Current Australian regulations (encapsulated in AS 5139) are such that house batteries may never be affordable by ordinary people in the depth required to get through the night, and climate warming mitigation targets are unlikely to be met.
How many homes were lost in the Los Angeles fires, which may have been made worse by weather conditions at least in part exacerbated by global warming? How many houses have been lost to lithium ion battery fires? How many of those were attributable to Tier 3 batteries? How many caravans and sailing boats have been lost to fires caused by lithium iron phosphate batteries which would be classified as Tier 3 if they were covered by AS 5139?
AS 5139 is not smart. To get to be Tier 2, a battery has to pre-assembled, “tested” and included on a list. To get to be Tier 1 a Tier 2 battery has to include an inverter and “internal safety switches”. The standard is oblivious to battery chemistry and takes no account of real world data on differing probabilities of thermal runaway occurring in the different battery chemistries.

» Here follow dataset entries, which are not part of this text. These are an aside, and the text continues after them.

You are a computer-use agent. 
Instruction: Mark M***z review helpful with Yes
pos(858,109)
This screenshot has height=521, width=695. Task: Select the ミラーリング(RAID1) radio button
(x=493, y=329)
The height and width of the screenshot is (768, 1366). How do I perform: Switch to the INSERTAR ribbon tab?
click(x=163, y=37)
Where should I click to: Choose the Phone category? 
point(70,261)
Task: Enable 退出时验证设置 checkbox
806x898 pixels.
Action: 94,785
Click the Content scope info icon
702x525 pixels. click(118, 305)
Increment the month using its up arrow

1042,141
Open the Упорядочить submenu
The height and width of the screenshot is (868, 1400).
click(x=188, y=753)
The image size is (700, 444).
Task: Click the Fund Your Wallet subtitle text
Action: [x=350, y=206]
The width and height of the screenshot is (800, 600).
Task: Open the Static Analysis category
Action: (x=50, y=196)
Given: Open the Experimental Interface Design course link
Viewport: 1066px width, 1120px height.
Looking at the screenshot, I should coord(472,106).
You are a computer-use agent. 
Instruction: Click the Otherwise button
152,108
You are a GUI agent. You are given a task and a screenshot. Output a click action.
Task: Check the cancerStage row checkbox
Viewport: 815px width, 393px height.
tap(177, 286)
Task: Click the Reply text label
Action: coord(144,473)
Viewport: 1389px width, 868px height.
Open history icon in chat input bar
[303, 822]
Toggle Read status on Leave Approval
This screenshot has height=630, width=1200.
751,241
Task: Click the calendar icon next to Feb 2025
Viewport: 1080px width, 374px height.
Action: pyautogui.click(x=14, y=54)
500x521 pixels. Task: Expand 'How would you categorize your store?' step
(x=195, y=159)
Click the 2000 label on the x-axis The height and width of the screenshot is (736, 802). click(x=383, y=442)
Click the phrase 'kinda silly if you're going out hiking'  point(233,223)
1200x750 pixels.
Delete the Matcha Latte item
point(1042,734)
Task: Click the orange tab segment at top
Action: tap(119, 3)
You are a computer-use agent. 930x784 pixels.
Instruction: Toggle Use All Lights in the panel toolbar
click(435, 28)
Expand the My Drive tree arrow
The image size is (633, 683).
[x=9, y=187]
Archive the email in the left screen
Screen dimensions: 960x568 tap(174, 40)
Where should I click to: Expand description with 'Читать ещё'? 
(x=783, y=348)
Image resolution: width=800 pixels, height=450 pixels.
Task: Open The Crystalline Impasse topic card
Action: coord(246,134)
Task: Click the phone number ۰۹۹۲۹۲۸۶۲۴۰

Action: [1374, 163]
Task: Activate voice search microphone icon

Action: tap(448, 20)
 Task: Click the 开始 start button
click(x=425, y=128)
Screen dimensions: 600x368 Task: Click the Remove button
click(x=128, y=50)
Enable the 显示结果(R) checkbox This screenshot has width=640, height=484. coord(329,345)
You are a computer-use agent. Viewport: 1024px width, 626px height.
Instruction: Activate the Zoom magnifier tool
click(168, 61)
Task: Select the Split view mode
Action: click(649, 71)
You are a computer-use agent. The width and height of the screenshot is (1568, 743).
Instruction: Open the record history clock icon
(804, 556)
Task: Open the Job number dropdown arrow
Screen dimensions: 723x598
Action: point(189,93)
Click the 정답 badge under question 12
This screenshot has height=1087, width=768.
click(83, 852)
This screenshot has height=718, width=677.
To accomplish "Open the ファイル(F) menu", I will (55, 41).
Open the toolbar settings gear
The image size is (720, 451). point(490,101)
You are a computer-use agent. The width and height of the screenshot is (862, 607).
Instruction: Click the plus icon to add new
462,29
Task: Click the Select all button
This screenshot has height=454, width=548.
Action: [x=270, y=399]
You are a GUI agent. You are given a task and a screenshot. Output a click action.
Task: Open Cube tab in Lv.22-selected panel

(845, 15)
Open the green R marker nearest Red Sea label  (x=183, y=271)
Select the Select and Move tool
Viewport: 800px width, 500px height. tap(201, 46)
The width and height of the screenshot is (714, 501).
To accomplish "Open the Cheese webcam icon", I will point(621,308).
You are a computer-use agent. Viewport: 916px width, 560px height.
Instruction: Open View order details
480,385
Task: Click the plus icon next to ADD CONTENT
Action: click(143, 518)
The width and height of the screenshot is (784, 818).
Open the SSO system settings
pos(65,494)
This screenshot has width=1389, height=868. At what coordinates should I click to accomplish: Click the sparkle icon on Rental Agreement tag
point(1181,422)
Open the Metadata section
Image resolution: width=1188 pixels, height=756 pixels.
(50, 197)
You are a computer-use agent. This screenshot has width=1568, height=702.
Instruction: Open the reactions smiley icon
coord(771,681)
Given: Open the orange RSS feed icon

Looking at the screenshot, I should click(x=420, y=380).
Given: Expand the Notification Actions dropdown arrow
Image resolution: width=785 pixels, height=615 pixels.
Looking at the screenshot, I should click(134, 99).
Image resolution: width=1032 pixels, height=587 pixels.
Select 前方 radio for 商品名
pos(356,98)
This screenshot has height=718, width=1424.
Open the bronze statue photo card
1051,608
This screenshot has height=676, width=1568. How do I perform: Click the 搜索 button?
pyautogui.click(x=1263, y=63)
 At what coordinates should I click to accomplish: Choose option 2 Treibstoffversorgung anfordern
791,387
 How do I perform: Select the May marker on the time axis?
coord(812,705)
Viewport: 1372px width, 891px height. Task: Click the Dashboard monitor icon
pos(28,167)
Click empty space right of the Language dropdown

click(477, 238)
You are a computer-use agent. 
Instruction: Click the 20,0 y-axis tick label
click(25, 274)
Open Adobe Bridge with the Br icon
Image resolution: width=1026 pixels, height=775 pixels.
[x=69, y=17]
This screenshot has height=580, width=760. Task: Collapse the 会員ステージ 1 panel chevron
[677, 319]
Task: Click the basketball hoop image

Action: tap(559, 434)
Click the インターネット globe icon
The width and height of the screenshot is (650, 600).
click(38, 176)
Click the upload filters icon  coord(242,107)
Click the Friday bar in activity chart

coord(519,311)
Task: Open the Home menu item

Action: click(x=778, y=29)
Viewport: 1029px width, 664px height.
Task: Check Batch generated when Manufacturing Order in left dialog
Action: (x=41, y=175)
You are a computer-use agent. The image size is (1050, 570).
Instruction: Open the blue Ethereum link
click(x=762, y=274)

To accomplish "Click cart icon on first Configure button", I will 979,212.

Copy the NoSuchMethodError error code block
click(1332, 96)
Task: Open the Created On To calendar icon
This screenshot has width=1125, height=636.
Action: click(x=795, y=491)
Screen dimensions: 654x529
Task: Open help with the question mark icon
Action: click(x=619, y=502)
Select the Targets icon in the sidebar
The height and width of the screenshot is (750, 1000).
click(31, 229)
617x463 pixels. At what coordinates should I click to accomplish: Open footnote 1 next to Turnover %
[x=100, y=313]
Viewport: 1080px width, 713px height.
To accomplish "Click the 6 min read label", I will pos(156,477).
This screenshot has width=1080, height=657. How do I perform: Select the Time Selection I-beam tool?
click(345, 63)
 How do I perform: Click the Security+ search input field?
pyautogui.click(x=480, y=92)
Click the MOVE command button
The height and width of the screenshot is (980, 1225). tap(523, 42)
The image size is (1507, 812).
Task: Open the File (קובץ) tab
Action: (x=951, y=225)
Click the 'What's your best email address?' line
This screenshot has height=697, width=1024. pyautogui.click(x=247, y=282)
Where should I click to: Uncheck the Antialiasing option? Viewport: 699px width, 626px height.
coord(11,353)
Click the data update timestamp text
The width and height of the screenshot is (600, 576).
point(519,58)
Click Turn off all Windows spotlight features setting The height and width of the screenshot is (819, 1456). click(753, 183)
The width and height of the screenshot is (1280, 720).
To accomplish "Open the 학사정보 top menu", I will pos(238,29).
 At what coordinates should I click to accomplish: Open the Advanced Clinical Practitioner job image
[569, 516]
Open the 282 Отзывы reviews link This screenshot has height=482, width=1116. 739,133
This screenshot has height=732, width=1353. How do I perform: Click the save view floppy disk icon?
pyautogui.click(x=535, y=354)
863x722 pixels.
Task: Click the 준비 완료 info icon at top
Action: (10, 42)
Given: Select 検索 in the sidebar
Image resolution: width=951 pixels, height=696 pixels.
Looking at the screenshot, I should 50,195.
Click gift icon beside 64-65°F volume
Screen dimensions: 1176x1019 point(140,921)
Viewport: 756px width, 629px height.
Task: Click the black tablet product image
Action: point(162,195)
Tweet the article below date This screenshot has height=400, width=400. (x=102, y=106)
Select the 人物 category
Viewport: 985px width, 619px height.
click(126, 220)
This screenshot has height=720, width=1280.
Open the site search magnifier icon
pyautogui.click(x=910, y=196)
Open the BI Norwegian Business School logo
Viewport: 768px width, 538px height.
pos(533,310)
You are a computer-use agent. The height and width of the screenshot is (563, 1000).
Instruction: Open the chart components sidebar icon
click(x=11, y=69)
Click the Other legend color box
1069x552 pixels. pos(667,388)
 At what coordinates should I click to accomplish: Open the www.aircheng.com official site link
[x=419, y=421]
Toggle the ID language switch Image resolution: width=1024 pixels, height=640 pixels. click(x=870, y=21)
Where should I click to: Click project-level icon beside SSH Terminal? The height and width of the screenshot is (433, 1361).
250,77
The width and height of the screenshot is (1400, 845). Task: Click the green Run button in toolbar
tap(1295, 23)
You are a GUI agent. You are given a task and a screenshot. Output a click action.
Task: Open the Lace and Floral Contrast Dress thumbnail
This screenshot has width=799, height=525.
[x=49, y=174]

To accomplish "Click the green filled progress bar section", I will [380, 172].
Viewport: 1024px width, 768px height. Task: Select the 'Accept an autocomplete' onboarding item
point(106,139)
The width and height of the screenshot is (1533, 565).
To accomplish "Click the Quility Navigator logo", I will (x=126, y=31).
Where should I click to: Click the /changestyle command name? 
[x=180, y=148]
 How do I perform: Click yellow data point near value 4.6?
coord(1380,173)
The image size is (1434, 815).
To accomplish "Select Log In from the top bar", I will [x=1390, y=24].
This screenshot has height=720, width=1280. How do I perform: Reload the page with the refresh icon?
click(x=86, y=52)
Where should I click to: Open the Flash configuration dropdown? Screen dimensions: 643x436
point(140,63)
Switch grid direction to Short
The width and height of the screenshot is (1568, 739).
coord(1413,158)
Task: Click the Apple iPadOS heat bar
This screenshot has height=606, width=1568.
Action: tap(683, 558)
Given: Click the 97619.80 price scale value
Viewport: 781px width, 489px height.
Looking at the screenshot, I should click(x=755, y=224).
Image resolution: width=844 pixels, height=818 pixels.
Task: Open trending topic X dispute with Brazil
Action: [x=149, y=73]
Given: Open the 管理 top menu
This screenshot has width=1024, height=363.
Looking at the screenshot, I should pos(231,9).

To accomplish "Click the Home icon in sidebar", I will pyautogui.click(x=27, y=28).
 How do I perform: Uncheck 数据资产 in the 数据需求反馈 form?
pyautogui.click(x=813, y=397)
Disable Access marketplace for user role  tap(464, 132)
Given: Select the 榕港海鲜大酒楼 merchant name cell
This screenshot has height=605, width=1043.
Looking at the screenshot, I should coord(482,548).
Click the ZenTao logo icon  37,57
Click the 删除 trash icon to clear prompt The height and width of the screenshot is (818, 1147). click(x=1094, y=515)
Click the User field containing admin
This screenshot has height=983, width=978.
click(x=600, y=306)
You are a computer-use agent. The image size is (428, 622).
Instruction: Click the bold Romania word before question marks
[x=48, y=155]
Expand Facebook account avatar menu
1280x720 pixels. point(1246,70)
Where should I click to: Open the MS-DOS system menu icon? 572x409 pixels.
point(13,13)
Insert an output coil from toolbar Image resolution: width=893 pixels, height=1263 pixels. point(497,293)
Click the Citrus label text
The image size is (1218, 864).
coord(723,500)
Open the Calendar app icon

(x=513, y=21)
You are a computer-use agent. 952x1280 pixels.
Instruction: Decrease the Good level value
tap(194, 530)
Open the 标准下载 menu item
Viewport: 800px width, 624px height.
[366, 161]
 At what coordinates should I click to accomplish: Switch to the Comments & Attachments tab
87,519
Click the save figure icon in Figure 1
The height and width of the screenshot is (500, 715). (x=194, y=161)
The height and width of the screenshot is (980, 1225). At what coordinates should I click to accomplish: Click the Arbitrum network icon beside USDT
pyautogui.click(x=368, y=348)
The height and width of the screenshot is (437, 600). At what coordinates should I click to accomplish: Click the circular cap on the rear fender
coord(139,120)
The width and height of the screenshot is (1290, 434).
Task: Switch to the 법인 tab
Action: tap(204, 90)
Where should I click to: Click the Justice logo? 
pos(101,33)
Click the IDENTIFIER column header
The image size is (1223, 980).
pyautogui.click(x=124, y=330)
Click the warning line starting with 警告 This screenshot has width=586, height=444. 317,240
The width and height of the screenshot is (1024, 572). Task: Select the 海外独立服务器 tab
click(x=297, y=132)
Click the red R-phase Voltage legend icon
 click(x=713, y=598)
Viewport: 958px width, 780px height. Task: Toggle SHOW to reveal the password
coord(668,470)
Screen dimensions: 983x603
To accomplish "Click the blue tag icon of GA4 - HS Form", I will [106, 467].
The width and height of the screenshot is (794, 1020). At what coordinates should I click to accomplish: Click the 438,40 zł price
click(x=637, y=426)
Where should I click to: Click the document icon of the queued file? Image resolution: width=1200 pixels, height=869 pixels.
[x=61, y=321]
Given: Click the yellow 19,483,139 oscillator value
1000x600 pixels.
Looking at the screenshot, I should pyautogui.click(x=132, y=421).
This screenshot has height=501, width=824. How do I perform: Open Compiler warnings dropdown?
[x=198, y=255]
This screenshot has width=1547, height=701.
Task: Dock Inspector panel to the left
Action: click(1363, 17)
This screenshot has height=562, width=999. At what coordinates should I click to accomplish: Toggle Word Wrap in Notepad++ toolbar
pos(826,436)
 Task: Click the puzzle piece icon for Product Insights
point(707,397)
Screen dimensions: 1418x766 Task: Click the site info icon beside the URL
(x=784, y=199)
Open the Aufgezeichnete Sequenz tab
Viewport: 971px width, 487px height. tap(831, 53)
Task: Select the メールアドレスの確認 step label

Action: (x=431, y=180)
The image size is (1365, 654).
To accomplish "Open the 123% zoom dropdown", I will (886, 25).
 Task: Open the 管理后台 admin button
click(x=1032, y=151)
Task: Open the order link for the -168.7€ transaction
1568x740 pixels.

A Tier 3 battery must be in a structure such as a shed that is away from the house. In the Australian climate this adds a huge construction cost and energy overhead. The thermal insulation requirements for the structure will be at least as onerous as those for an energy efficient home, and the cost of keeping the structure cool will add a significant overhead. On a hot day the cooling system on my circuit absorbs 3kW or 60% of the maximum power produced. If the temperature stays high in the afternoon and evening, I have to buy up to 10kWh from the grid at peak rates. This seriously degrades the economic benefit of the system.